Ramón Jacques
La ventiseiesima edizione del Festival de México ha ospitato la compagnia italiana di teatro contemporaneo Socìetas Raffaello Sanzio, che ha presentato nel Teatro de la Ciudad Esperanza Iris la messa in scena della sua produzione Hey Girl! L’idea di quest’opera si manifestò per la prima volta al controverso regista della compagnia, Romeo Castellucci, mentre osservava tre giovani donne alla fermata dell’autobus, ognuna persa nel proprio mondo, e fu quest’immagine che lo spinse a pensare alla condizione delle donne d’oggi.
Il lavoro si svolgeva in una sequenza di scene senza un argomento definito, con elementi essenziali (enormi maschere, sculture, dipinti, spade) e simbolismi esagerati che creavano una visione enigmatica, surreale e assurda della realtà. Non esistendo dialoghi, le parole ridotte solo a un mormorio, gridi e sussurri, l’attenzione si concentrava principalmente negli effetti visivi e sonori che avvenivano in scena.

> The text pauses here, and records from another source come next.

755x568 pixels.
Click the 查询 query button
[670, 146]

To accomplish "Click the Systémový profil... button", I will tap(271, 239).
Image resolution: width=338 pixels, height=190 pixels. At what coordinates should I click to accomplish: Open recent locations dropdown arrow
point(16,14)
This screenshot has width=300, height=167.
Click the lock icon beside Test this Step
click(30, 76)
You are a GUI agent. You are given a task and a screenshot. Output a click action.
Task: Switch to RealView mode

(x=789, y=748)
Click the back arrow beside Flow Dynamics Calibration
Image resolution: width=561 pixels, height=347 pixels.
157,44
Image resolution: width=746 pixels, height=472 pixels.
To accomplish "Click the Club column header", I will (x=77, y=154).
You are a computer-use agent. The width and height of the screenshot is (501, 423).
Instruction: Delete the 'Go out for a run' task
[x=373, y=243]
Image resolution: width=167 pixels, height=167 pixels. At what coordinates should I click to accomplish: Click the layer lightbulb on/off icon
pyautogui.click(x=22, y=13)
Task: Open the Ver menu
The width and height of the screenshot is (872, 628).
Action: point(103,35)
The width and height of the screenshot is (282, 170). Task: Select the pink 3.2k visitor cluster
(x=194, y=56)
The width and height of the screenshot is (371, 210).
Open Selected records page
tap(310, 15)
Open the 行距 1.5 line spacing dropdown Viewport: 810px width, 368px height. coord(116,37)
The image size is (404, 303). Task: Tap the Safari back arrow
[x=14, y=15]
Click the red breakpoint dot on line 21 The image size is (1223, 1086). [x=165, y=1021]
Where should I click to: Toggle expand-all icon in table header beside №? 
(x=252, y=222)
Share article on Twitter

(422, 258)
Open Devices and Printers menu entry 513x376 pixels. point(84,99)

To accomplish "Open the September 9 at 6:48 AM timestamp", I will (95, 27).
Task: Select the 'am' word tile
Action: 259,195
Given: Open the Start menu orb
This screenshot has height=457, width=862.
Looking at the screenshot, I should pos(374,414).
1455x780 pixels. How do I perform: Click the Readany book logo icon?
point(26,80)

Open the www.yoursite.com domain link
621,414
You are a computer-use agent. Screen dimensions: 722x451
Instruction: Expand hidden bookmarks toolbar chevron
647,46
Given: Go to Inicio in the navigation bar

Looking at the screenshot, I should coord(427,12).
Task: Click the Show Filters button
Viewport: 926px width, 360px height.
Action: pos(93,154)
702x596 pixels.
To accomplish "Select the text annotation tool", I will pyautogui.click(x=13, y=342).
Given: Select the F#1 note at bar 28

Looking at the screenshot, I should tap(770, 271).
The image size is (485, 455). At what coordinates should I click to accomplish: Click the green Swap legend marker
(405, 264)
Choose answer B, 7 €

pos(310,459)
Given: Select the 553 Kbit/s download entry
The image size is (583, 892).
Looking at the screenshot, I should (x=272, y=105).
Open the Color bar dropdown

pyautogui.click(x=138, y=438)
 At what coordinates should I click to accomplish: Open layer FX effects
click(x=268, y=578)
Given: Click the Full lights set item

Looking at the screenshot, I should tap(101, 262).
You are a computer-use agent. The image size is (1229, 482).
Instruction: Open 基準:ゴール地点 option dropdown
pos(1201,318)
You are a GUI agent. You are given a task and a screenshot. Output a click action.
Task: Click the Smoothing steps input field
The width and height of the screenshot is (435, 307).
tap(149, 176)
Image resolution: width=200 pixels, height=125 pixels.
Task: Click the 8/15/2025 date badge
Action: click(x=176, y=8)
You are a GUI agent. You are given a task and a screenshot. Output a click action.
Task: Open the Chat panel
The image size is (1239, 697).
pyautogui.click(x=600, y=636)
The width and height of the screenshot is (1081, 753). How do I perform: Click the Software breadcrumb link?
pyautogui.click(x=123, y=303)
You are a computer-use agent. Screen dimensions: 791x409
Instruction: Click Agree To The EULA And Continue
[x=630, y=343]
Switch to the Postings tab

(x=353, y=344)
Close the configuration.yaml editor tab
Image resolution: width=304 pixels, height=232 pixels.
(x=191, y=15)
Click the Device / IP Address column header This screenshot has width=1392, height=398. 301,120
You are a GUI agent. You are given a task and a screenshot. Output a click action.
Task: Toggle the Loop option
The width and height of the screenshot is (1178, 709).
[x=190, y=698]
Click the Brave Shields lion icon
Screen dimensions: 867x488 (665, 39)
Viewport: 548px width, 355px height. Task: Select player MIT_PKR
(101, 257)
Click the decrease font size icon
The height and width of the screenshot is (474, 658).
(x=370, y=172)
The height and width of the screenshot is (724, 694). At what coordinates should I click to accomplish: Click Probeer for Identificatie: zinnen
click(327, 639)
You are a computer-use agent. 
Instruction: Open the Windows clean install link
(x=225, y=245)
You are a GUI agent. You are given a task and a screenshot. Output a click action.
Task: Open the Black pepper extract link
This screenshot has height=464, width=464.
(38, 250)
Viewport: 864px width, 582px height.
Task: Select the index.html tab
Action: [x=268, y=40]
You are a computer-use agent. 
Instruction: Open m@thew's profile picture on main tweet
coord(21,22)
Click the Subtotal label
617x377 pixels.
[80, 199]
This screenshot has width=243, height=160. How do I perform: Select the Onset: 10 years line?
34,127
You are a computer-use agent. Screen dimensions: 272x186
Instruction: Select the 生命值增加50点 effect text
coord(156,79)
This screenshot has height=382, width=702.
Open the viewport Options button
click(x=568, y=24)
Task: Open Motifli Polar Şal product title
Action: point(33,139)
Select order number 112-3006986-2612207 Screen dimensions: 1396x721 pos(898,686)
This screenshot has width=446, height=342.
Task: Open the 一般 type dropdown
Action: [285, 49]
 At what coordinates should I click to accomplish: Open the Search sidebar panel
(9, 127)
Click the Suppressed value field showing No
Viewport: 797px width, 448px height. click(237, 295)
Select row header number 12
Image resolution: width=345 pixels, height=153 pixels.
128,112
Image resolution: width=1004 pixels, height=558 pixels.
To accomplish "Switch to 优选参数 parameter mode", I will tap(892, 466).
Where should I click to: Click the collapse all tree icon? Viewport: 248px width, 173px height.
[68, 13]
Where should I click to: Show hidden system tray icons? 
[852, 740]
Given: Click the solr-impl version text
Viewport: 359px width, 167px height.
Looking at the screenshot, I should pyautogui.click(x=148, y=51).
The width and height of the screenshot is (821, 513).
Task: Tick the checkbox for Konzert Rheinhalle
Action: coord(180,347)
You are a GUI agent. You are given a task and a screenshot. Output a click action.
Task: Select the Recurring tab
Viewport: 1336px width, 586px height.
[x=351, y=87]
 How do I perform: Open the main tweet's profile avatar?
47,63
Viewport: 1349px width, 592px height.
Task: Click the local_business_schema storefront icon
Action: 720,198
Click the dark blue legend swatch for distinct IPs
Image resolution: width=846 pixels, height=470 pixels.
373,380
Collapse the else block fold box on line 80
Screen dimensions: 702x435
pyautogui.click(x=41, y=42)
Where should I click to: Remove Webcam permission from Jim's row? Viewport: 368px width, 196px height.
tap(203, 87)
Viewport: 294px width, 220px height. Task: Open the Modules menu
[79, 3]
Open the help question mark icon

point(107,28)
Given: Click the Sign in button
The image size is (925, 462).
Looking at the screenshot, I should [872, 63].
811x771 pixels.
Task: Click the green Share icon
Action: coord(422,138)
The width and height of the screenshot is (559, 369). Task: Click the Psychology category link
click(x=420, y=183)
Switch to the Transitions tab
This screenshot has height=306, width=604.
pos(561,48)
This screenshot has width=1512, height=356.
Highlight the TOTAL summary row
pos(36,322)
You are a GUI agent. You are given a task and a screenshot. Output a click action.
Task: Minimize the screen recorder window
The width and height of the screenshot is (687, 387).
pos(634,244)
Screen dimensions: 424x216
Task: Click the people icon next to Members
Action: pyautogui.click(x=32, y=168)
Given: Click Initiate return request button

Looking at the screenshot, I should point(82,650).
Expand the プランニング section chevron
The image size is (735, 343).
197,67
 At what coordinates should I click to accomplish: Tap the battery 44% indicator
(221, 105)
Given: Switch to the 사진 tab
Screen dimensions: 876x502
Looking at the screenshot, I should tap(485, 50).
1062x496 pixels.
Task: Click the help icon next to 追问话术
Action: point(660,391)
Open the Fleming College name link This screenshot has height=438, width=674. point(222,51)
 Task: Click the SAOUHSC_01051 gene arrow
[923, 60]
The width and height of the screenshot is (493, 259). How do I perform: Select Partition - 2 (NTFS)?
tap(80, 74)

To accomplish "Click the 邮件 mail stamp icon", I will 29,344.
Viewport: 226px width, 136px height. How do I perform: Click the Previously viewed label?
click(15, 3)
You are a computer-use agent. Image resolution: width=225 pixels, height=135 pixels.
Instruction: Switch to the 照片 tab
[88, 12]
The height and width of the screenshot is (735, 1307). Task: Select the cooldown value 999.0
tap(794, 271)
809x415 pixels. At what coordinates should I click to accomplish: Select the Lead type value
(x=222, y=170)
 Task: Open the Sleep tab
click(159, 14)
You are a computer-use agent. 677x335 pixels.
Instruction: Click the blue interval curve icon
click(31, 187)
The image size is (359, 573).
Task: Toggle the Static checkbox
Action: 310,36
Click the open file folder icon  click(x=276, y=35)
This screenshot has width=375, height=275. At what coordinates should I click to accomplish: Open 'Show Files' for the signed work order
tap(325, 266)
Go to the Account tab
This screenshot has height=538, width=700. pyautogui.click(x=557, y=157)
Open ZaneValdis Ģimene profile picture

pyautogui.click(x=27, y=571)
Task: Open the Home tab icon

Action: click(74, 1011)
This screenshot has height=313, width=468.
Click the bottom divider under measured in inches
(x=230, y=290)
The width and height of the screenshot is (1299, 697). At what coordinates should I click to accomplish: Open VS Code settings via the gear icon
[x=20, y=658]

L’attrice principale, Silvia Costa, era la giovane donna che un bel giorno si sveglia avvolta in un materiale viscoso, come un insetto che stesse per nascere liberandosi del bozzolo, e che, accompagnata da una leggera melodia che a poco a poco cresceva di volume e intensità, ha reso questa scena come la più suggestiva della serata. A partire da quel momento iniziavano suoni, incubi, allucinazioni e la perturbante realtà della ragazza che, dopo essersi guardata allo specchio, iniziava a deambulare in scena sconsolata e disperata, come se le sue espressioni e le sue azioni significassero qualcosa. Si inginocchiava per mettersi il rossetto, si vestiva con una tela come un mantello protettore e impugnava una spada incandescente che stava di fronte a lei: forse si poteva interpretare come se fosse una lotta per il suo sesso, cosa resa più evidente attraverso l’uso di alcune icone femminili di riferimento proiettate su uno schermo, come le regine decapitate Anna Bolena, Maria Stuarda, Maria Antonietta, uno stralcio di Romeo e Giulietta e le due domande con cui è terminata la recita Che devo fare? Che devo dire?
Come nelle sue opere precedenti, soprattutto Purgatorio, ispirata alla Commedia di Dante, Castellucci ricorreva ancora una volta all’uso della violenza, alla musica di crescente intensità, al fracasso, all’impatto e alla freddezza delle immagini, a una tensione provocata dall’illuminazione, sempre cercando di irritare, provocare, disturbare e sconcertare il pubblico in sala più che facilitargli una riflessione o raccontargli una storia digeribile.
Alla fine l’opera ha lasciato aperte tutte le interpretazioni che ogni spettatore avesse voluto darle.